**Problem requirements**
When the line containing "Juniper Websites (272, 1919)" appears in the data below, begin copying there and stop only after the line containing "ABOUT ME (24, 269)".

**Saved entries**
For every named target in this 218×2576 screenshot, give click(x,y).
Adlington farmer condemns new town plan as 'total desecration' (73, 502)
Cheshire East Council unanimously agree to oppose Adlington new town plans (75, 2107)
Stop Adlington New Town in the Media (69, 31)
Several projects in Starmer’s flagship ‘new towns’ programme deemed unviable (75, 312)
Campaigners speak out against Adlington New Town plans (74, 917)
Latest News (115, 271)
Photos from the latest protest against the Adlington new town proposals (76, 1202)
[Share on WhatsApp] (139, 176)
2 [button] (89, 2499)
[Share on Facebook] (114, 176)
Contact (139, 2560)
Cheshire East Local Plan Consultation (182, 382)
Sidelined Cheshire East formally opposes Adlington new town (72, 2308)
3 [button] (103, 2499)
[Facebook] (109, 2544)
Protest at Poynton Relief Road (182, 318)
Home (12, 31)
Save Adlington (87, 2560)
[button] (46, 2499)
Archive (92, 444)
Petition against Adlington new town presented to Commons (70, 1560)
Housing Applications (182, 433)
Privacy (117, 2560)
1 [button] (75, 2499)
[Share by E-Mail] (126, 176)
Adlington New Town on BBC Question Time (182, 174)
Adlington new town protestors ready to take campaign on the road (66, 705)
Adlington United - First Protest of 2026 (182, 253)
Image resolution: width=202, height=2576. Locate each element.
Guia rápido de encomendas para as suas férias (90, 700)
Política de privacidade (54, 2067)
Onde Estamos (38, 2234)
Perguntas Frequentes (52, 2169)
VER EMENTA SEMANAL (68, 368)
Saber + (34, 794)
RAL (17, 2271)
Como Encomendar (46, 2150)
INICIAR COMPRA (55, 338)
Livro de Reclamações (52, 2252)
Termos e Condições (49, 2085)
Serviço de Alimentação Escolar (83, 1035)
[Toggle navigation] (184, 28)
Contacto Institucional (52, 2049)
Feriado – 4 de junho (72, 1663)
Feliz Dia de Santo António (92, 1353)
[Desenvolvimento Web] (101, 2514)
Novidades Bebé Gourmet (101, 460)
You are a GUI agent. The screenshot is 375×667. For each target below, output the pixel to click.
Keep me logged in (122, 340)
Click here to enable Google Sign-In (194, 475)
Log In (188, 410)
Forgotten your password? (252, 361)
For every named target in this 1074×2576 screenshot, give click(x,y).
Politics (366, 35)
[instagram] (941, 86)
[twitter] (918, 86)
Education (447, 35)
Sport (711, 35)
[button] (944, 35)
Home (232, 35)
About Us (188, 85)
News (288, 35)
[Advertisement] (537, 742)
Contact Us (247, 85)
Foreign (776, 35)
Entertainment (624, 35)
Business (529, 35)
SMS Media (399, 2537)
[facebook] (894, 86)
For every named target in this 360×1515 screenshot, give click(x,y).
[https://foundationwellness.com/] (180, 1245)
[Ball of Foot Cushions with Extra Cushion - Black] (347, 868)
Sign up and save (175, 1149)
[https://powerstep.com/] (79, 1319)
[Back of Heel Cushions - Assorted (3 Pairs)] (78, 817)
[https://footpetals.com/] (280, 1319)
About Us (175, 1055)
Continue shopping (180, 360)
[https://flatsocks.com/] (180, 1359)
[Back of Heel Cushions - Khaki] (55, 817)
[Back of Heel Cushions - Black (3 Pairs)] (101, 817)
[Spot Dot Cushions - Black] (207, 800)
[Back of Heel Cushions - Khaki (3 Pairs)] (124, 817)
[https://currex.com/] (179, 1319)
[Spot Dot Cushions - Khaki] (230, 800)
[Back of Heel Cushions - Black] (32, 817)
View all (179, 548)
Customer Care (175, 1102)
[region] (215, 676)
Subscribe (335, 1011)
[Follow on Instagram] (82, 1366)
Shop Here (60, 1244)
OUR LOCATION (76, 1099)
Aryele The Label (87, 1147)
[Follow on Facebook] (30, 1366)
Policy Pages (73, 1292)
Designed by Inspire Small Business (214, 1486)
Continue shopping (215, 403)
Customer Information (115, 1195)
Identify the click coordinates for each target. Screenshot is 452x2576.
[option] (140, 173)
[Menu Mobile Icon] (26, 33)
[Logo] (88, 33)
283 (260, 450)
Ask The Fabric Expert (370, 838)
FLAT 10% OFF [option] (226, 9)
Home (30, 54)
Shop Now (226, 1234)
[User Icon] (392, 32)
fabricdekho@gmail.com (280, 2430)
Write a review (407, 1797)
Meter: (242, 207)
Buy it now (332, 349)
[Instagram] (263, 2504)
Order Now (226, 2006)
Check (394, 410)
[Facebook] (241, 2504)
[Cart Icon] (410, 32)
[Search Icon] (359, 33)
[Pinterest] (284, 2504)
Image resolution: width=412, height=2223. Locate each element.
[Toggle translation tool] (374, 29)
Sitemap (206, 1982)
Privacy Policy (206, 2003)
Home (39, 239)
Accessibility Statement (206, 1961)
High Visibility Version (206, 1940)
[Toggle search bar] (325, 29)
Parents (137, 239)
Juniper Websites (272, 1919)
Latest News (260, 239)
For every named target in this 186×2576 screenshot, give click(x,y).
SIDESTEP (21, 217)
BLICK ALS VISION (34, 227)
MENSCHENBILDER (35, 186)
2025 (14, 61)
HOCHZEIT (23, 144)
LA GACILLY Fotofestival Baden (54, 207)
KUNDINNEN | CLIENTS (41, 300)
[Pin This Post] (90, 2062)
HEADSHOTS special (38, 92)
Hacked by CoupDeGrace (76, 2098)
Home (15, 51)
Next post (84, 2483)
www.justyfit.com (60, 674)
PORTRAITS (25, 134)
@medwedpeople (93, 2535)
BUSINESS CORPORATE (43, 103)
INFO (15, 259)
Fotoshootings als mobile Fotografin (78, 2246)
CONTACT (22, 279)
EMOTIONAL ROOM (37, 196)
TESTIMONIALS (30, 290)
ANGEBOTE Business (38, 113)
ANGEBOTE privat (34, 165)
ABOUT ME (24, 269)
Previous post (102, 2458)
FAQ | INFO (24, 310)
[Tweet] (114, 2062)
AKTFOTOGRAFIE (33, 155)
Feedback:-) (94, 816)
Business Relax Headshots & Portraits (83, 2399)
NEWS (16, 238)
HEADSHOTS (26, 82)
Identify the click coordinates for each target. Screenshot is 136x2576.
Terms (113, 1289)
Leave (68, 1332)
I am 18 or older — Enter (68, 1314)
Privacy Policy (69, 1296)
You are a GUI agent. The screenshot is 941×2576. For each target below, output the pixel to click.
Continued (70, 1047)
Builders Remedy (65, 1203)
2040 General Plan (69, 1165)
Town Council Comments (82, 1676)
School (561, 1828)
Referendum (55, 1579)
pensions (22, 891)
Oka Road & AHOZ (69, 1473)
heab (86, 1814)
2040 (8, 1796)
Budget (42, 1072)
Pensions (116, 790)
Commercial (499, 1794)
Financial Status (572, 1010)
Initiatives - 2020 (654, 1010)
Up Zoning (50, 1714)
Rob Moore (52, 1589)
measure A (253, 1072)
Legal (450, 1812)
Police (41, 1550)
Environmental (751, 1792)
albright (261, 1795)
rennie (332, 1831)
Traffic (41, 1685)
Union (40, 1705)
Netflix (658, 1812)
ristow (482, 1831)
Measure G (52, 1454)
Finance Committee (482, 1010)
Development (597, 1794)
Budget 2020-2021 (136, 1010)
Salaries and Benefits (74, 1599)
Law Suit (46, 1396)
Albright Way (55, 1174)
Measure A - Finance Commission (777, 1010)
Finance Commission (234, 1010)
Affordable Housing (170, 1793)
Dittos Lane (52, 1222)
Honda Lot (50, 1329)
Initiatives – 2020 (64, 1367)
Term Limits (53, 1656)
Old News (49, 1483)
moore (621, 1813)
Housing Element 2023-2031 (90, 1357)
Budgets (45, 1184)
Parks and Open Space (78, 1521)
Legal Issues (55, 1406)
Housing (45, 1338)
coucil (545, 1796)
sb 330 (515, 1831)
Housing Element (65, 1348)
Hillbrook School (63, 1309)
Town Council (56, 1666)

**Answer section**
Juniper Websites (272, 1919)
Latest News (260, 239)
For every named target in this 186×2576 screenshot, give click(x,y).
SIDESTEP (21, 217)
BLICK ALS VISION (34, 227)
MENSCHENBILDER (35, 186)
2025 (14, 61)
HOCHZEIT (23, 144)
LA GACILLY Fotofestival Baden (54, 207)
KUNDINNEN | CLIENTS (41, 300)
[Pin This Post] (90, 2062)
HEADSHOTS special (38, 92)
Hacked by CoupDeGrace (76, 2098)
Home (15, 51)
Next post (84, 2483)
www.justyfit.com (60, 674)
PORTRAITS (25, 134)
@medwedpeople (93, 2535)
BUSINESS CORPORATE (43, 103)
INFO (15, 259)
Fotoshootings als mobile Fotografin (78, 2246)
CONTACT (22, 279)
EMOTIONAL ROOM (37, 196)
TESTIMONIALS (30, 290)
ANGEBOTE Business (38, 113)
ANGEBOTE privat (34, 165)
ABOUT ME (24, 269)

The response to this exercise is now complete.